(Dataset entries)
┌──

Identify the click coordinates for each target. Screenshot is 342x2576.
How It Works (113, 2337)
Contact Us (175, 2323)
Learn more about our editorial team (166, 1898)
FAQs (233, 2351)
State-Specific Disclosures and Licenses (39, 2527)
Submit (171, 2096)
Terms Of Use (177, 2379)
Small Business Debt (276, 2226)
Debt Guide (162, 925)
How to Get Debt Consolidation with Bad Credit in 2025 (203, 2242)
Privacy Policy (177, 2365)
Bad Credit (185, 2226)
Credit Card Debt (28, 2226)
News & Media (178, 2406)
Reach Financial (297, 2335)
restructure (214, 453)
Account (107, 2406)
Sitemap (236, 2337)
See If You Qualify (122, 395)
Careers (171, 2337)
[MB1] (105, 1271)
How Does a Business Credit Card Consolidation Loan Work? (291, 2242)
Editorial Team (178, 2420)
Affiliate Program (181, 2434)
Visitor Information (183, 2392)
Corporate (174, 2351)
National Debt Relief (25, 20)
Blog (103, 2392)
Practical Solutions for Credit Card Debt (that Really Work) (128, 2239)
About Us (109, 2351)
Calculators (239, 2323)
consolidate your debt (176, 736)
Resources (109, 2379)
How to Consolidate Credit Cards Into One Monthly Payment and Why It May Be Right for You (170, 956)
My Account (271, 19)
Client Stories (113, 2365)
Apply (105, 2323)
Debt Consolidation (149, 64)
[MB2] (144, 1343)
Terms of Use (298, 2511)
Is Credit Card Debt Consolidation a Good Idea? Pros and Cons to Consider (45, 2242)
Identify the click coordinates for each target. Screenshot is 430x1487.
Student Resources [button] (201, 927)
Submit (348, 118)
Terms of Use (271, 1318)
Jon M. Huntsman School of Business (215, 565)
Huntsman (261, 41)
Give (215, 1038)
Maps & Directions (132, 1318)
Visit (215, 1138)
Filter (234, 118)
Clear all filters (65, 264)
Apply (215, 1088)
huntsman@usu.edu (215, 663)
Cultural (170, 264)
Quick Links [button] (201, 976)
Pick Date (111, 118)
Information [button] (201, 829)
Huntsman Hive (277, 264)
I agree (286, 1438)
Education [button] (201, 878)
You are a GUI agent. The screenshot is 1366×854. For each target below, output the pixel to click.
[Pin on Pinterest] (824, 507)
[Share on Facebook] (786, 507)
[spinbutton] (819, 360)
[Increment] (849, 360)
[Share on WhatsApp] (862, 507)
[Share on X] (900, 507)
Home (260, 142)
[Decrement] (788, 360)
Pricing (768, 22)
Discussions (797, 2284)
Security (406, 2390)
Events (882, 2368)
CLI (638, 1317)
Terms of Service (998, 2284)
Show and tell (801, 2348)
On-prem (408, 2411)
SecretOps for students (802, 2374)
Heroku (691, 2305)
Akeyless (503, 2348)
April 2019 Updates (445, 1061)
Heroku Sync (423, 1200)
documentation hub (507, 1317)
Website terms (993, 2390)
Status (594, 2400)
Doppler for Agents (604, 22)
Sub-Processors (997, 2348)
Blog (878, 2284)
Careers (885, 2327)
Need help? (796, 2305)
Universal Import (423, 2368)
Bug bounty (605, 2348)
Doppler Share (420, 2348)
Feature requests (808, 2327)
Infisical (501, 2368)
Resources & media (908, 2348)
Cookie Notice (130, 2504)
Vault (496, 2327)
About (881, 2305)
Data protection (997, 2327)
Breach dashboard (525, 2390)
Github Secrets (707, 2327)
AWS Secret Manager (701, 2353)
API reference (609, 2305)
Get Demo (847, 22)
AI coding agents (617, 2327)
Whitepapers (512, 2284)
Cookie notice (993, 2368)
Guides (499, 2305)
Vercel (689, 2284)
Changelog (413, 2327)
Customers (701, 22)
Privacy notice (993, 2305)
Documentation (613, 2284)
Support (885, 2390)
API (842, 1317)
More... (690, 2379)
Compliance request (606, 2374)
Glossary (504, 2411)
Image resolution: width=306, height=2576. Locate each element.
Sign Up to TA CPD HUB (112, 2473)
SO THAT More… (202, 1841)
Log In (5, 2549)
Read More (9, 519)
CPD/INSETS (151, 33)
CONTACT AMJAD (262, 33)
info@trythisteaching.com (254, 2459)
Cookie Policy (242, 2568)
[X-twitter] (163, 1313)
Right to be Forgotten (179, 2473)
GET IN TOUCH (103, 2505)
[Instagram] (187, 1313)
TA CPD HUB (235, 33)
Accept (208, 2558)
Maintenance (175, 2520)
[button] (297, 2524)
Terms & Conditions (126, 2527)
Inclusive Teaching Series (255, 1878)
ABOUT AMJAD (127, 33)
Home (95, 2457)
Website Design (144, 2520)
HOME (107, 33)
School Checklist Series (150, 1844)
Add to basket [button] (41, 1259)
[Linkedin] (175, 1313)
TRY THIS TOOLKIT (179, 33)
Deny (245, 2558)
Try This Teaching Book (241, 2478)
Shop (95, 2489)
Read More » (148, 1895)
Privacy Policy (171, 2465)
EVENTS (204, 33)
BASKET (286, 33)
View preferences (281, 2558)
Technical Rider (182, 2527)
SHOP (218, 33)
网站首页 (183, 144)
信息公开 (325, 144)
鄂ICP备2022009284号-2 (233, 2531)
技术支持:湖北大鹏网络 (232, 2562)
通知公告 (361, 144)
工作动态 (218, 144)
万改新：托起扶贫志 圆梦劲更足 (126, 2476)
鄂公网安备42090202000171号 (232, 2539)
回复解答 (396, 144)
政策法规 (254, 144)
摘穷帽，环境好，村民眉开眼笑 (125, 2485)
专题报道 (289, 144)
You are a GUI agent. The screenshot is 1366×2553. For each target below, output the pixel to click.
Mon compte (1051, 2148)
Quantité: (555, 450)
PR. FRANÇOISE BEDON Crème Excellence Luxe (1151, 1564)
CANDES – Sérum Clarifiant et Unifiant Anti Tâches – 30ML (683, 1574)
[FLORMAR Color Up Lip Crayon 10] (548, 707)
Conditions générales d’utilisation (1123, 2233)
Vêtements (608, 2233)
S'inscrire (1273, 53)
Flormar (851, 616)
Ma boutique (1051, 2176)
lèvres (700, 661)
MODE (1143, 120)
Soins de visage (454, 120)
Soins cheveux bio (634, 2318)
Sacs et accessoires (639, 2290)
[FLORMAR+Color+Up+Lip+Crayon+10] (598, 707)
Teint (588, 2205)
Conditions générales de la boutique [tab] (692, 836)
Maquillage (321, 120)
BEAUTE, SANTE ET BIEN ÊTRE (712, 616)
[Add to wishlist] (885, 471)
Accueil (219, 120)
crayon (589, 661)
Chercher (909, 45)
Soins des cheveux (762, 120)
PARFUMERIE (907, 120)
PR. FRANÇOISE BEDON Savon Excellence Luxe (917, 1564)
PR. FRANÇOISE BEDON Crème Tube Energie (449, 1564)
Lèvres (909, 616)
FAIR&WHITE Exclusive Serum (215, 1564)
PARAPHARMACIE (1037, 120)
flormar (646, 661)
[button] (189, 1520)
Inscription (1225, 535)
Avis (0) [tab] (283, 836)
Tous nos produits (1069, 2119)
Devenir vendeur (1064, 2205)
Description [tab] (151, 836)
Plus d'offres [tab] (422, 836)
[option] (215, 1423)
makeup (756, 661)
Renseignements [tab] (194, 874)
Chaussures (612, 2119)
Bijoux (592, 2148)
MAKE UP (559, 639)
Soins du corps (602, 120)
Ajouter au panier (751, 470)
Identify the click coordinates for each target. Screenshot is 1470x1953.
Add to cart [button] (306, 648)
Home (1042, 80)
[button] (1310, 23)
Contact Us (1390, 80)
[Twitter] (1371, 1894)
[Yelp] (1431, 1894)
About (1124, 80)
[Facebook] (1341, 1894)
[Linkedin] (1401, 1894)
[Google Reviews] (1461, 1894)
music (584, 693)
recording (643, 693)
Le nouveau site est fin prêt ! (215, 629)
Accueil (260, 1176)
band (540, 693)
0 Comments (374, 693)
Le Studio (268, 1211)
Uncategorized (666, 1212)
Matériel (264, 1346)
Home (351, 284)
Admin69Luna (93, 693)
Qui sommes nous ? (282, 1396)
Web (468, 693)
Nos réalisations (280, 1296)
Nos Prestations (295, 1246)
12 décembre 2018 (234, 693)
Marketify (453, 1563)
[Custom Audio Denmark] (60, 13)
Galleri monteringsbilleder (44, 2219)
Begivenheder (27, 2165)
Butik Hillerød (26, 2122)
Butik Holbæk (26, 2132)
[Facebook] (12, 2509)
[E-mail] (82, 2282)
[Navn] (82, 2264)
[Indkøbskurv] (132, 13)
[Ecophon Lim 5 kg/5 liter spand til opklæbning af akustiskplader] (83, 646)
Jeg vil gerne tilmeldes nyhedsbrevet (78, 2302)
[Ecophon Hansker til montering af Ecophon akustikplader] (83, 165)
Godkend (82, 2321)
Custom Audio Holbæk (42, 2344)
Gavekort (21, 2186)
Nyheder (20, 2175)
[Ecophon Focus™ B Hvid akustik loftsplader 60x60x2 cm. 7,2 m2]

└──

▶ **Task objective**:
Would you retype exactly the lines above, from the line with "Nos réalisations (280, 1296)" to the line with "[Navn] (82, 2264)", with both end lines kept and nothing more?

▶ **Task solution**:
Nos réalisations (280, 1296)
Nos Prestations (295, 1246)
12 décembre 2018 (234, 693)
Marketify (453, 1563)
[Custom Audio Denmark] (60, 13)
Galleri monteringsbilleder (44, 2219)
Begivenheder (27, 2165)
Butik Hillerød (26, 2122)
Butik Holbæk (26, 2132)
[Facebook] (12, 2509)
[E-mail] (82, 2282)
[Navn] (82, 2264)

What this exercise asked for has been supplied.